WORK TO COMPLETE | Pull out each line in the rows below that contains the string "Select", and copy those lines unchanged.

---------- DATASET RECORDS

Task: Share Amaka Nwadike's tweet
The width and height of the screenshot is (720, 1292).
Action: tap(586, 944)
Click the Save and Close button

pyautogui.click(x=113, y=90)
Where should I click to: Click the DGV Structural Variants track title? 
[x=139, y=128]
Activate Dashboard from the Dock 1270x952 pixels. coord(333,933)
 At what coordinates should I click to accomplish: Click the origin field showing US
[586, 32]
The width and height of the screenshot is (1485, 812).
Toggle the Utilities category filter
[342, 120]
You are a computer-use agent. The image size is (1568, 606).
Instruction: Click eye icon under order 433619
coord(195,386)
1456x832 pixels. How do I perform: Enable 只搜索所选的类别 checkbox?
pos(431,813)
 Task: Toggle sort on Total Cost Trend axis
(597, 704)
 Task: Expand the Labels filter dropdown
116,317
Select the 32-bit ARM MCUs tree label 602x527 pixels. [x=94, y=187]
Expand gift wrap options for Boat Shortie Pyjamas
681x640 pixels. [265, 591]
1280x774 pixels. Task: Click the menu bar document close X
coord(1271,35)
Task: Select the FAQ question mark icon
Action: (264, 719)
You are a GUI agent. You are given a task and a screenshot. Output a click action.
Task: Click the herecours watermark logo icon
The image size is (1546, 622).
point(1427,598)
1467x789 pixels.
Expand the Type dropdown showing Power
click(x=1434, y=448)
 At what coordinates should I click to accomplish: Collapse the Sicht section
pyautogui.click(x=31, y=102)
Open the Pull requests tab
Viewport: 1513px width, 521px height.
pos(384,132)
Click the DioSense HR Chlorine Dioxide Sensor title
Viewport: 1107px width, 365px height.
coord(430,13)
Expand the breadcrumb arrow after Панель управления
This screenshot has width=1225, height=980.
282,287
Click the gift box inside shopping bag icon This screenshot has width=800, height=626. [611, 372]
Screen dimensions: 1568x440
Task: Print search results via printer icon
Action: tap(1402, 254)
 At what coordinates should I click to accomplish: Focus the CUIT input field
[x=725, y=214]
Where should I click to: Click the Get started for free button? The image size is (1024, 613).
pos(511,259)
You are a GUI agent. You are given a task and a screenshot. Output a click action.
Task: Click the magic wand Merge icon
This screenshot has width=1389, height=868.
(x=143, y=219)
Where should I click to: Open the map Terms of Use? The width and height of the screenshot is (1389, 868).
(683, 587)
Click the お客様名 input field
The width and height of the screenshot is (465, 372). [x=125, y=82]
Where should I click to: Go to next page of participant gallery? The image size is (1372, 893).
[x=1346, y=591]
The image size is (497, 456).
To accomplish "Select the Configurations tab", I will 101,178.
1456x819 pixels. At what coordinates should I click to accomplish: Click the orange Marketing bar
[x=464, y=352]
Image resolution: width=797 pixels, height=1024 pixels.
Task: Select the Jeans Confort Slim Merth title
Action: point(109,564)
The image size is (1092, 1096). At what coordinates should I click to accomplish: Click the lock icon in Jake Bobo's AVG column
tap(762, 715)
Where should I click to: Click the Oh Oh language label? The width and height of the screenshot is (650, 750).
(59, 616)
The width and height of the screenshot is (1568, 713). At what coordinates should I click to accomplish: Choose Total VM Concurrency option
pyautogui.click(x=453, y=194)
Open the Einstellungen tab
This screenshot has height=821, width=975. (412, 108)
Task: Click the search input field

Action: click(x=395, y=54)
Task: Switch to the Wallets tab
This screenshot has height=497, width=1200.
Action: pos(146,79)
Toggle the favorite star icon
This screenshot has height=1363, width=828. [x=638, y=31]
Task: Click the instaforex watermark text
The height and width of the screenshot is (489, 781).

--------------------

RESULT OF THE EXERCISE |
Select the 32-bit ARM MCUs tree label 602x527 pixels. [x=94, y=187]
Task: Select the FAQ question mark icon
To accomplish "Select the Configurations tab", I will 101,178.
Task: Select the Jeans Confort Slim Merth title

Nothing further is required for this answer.